Common suggestions for constructing seemingly random passwords are:

1.   Use the first letter of each word from a line in a book, song, or poem. For example: "Who ya gonna call? Ghost Busters!" would  produce "Wygc?GB!”

2.     Start designing the password with a memorable meaningful phrase..then make it complex by adding numbers and special characters. Here is how you do it:
1. Pick a word or multi-word phrase that is meaningful to you.
2. Mix one or two letters to be upper case.
3. Then change one or two letters to be numbers.
4. Then for the sneaky twist: insert one or two non-alphabetic characters. The beginning or end of the password is easiest for memorization purposes.

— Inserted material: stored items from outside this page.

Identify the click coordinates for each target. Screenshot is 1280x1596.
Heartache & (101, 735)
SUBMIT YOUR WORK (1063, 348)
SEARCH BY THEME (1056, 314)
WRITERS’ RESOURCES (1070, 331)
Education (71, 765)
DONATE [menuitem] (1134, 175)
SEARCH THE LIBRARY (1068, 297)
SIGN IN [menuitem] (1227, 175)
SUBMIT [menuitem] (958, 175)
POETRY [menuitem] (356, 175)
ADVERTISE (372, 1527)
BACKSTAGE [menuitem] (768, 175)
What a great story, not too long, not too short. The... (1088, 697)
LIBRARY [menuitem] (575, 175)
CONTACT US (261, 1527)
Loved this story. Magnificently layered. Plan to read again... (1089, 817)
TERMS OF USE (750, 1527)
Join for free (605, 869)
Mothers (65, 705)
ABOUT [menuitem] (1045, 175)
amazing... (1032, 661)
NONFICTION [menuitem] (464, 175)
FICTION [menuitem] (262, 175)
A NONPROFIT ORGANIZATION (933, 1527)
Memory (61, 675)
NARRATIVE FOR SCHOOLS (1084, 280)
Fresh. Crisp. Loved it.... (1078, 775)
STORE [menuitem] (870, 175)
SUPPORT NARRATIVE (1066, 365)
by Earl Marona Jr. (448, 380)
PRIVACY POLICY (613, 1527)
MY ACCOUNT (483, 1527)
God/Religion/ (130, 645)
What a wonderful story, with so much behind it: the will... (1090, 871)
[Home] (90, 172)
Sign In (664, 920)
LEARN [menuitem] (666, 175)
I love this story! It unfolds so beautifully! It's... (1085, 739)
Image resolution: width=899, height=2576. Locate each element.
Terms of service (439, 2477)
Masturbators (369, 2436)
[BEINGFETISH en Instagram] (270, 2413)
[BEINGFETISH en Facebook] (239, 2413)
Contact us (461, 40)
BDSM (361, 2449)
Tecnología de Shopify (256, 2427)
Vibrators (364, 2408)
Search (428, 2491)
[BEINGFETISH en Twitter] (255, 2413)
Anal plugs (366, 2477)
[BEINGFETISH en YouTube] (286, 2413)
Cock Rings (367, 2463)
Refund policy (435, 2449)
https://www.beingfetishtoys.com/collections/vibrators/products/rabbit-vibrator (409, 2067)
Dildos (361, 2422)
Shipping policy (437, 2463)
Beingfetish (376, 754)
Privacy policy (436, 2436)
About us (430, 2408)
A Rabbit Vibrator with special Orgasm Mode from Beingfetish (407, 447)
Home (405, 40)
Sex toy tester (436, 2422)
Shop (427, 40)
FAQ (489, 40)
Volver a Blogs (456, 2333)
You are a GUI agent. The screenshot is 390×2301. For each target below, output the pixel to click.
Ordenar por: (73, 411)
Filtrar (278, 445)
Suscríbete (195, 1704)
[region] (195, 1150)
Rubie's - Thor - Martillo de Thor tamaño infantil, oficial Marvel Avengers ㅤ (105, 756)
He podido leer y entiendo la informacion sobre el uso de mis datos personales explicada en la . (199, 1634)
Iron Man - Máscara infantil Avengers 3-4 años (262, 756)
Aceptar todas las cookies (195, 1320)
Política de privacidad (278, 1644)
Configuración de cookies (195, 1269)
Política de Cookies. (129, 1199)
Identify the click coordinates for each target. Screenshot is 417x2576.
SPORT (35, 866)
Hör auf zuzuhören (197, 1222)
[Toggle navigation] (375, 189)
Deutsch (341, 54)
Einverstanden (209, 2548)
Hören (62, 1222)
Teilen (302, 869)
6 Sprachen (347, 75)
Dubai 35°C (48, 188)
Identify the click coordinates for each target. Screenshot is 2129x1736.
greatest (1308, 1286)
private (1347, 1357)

Examples include: .(period), !, *, %, &, or #.
Example : ILoveMyPiano1!

3.      Use two short words connected by punctuation, e.g., T1me#0ff

4.      Use numbers and letters to create an imaginary vanity license plate password, e.g., 1H8work!

A common theme of these suggestions is that the password should be easy to remember. Avoid passwords that must be written down to be remembered. If unrecallable, someone in your office may find the password you have written down, and compromise your network identity.